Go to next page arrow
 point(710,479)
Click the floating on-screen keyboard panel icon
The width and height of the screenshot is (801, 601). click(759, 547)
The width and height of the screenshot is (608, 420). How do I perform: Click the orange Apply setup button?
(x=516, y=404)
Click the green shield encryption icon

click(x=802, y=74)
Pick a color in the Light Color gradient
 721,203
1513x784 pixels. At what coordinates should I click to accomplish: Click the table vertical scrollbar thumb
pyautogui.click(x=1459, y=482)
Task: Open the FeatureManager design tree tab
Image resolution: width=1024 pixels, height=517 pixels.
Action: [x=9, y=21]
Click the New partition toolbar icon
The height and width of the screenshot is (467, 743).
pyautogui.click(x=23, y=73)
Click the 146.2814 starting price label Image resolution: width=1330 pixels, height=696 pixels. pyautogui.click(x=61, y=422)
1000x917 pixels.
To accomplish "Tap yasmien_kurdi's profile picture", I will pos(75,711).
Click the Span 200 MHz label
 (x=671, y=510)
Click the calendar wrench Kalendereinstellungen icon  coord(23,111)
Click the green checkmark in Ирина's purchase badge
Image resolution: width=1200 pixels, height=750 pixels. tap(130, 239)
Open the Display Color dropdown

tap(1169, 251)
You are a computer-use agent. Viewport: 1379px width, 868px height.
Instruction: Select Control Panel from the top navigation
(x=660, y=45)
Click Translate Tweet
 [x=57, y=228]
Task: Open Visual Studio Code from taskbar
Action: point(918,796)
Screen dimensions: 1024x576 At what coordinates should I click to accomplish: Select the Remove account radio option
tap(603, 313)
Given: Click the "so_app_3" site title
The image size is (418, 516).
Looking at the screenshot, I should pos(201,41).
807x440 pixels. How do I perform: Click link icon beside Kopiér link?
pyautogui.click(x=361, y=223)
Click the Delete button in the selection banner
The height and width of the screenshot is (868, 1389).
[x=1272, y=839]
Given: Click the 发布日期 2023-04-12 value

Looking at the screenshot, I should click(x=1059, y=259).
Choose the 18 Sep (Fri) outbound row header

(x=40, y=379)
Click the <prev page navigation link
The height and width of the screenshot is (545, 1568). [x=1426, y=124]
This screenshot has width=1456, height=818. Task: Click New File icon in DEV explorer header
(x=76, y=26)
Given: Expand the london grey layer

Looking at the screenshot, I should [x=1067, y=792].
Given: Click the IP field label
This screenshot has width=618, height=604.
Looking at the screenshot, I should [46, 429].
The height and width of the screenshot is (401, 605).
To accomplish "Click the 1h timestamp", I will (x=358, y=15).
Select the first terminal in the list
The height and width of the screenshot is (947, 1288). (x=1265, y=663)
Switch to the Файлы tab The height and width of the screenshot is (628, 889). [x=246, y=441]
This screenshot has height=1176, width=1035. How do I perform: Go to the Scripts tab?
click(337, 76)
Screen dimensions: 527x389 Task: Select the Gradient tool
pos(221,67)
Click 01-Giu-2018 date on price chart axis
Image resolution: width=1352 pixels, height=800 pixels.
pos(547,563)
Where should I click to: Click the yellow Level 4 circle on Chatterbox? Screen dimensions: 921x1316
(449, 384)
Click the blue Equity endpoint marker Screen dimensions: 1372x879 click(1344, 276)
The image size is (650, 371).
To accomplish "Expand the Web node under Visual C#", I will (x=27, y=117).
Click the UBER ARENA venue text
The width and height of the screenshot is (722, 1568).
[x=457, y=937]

» **Written request**:
Please repeat verbatim the lines beginning with the line that contains "Click the 146.2814" and ending with the line that contains "Looking at the screenshot, I should [x=1067, y=792].", both of those included.

» **Result of the exercise**:
Click the 146.2814 starting price label Image resolution: width=1330 pixels, height=696 pixels. pyautogui.click(x=61, y=422)
1000x917 pixels.
To accomplish "Tap yasmien_kurdi's profile picture", I will pos(75,711).
Click the Span 200 MHz label
 (x=671, y=510)
Click the calendar wrench Kalendereinstellungen icon  coord(23,111)
Click the green checkmark in Ирина's purchase badge
Image resolution: width=1200 pixels, height=750 pixels. tap(130, 239)
Open the Display Color dropdown

tap(1169, 251)
You are a computer-use agent. Viewport: 1379px width, 868px height.
Instruction: Select Control Panel from the top navigation
(x=660, y=45)
Click Translate Tweet
 [x=57, y=228]
Task: Open Visual Studio Code from taskbar
Action: point(918,796)
Screen dimensions: 1024x576 At what coordinates should I click to accomplish: Select the Remove account radio option
tap(603, 313)
Given: Click the "so_app_3" site title
The image size is (418, 516).
Looking at the screenshot, I should pos(201,41).
807x440 pixels. How do I perform: Click link icon beside Kopiér link?
pyautogui.click(x=361, y=223)
Click the Delete button in the selection banner
The height and width of the screenshot is (868, 1389).
[x=1272, y=839]
Given: Click the 发布日期 2023-04-12 value

Looking at the screenshot, I should click(x=1059, y=259).
Choose the 18 Sep (Fri) outbound row header

(x=40, y=379)
Click the <prev page navigation link
The height and width of the screenshot is (545, 1568). [x=1426, y=124]
This screenshot has width=1456, height=818. Task: Click New File icon in DEV explorer header
(x=76, y=26)
Given: Expand the london grey layer

Looking at the screenshot, I should [x=1067, y=792].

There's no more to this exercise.